Integrating NGS GRAV-D gravity observations into high-resolution global models

Within this contribution we present a method that allows a smooth integration of in-situ ground gravity observations into high-resolution global models up to d/o 5400 (2’ global resolution). The functionality is shown on the example of the airborne GRAV-D gravity dataset which is integrated into a global satellite-topographic spherical harmonic model. Conceptually, the method is divided into three steps: firstly, since the processing is based on residuals, a precursor model needs to be identified which is used for reducing the observations. In the actual example a combination between a satellite-only model (GOCO06s) and topographic model (EARTH2014) is chosen (named SATOP2) to ensure independency to the observations. Secondly, the previously reduced (GRAV-D) observations are gridded onto a regular geographic grid making use of the recently developed partition-enhanced least squares collocation approach (PE-LSC). PE-LSC allows an efficient collocation of virtually arbitrary large datasets using a partitioning technique that is optimized for computational performance and for minimizing fringe effects. As a third and last step, the obtained regular grid gets analyzed and combined with a satellite-only model (GOCO06s) on the normal equation level up to d/o 5400. This can be achieved efficiently by using a so-called kite-normal equation system which emerges when combining dense and block-diagonal normal equation systems (assuming equal accuracies for the ground gravity grid).
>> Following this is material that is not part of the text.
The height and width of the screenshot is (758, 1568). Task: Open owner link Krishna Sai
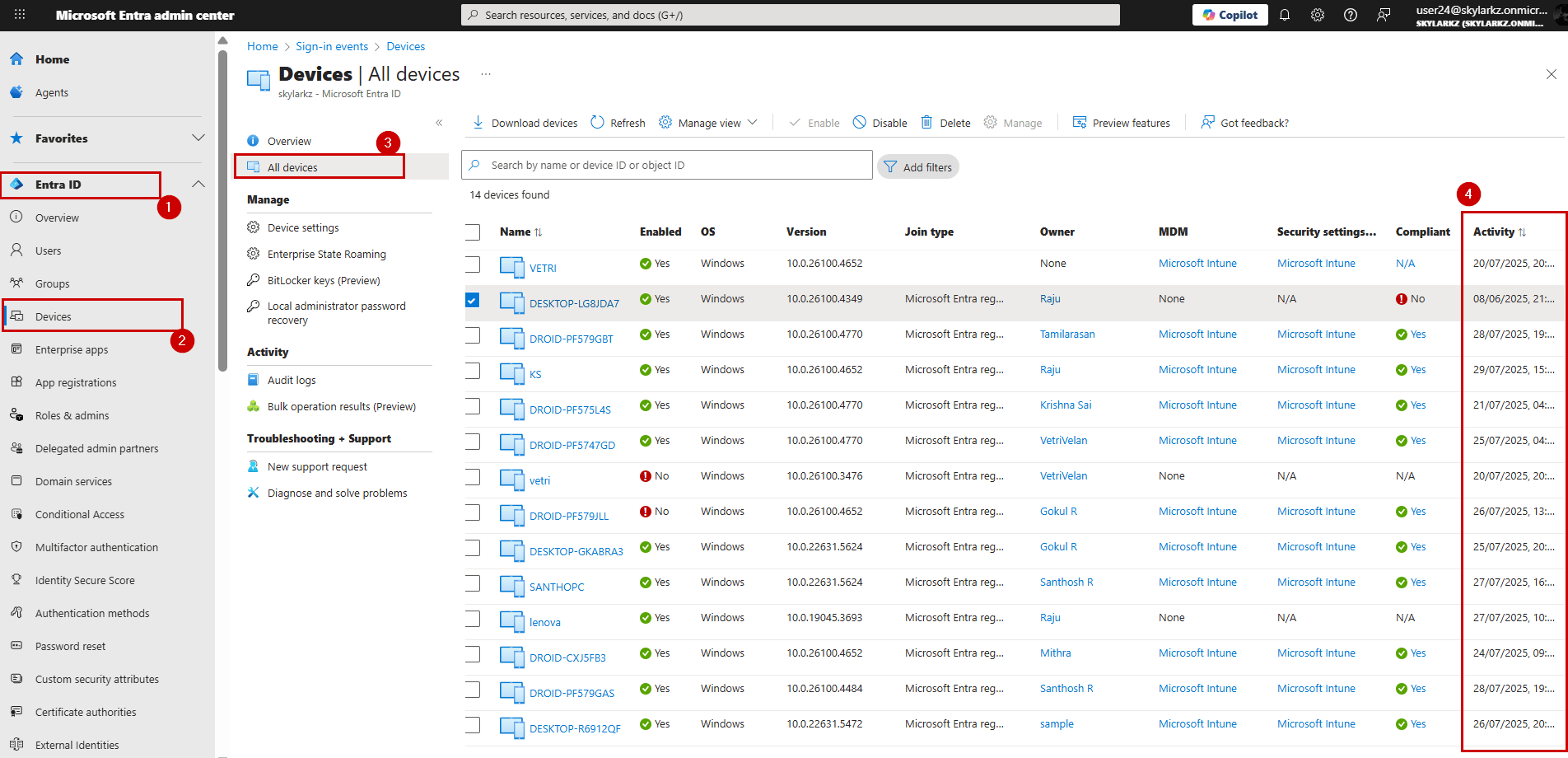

The herby obtained global gravity field model, named SGDT, is dominated by the satellite information in the lower frequencies (up to d/o 200), by GRAV-D in the mid-frequencies (d/o 200-2000) and by the topographic information in the high frequencies (above d/o 2000). The main purpose of the SGDT model is to validate the method itself and to allow a comparison of GRAV-D observations to pre-existing ground-gravity data by synthesizing SGDT to actual observation sites.